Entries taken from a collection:
--------------------------------------------------

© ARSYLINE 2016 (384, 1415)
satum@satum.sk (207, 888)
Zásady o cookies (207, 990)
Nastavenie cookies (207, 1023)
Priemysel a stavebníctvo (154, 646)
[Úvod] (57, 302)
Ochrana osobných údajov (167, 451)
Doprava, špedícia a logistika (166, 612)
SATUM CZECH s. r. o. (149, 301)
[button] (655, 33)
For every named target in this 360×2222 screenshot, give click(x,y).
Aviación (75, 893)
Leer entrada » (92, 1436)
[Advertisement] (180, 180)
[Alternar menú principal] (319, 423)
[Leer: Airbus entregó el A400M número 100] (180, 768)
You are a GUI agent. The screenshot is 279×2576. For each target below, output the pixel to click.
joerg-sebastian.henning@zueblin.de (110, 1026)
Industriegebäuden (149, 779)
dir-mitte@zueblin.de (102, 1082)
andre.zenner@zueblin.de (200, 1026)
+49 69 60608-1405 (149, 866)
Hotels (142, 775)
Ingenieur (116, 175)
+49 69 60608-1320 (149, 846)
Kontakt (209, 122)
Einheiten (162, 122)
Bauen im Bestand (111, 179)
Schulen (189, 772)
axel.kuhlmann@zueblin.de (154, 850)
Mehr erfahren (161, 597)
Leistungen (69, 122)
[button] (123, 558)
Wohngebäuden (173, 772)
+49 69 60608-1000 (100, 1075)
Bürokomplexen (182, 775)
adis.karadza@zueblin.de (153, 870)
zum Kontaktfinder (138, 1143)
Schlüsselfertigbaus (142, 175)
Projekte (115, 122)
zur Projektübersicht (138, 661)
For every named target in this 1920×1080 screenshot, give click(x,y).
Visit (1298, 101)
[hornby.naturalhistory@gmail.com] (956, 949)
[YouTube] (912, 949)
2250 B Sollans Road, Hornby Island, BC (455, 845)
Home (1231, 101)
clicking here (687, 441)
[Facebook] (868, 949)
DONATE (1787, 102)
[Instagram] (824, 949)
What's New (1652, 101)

--------------------------------------------------

Work to complete. An exact copy of the data is needed, running from its first line through the line that holds "andre.zenner@zueblin.de (200, 1026)", and nothing beyond that.

Response for this exercise.
© ARSYLINE 2016 (384, 1415)
satum@satum.sk (207, 888)
Zásady o cookies (207, 990)
Nastavenie cookies (207, 1023)
Priemysel a stavebníctvo (154, 646)
[Úvod] (57, 302)
Ochrana osobných údajov (167, 451)
Doprava, špedícia a logistika (166, 612)
SATUM CZECH s. r. o. (149, 301)
[button] (655, 33)
For every named target in this 360×2222 screenshot, give click(x,y).
Aviación (75, 893)
Leer entrada » (92, 1436)
[Advertisement] (180, 180)
[Alternar menú principal] (319, 423)
[Leer: Airbus entregó el A400M número 100] (180, 768)
You are a GUI agent. The screenshot is 279×2576. For each target below, output the pixel to click.
joerg-sebastian.henning@zueblin.de (110, 1026)
Industriegebäuden (149, 779)
dir-mitte@zueblin.de (102, 1082)
andre.zenner@zueblin.de (200, 1026)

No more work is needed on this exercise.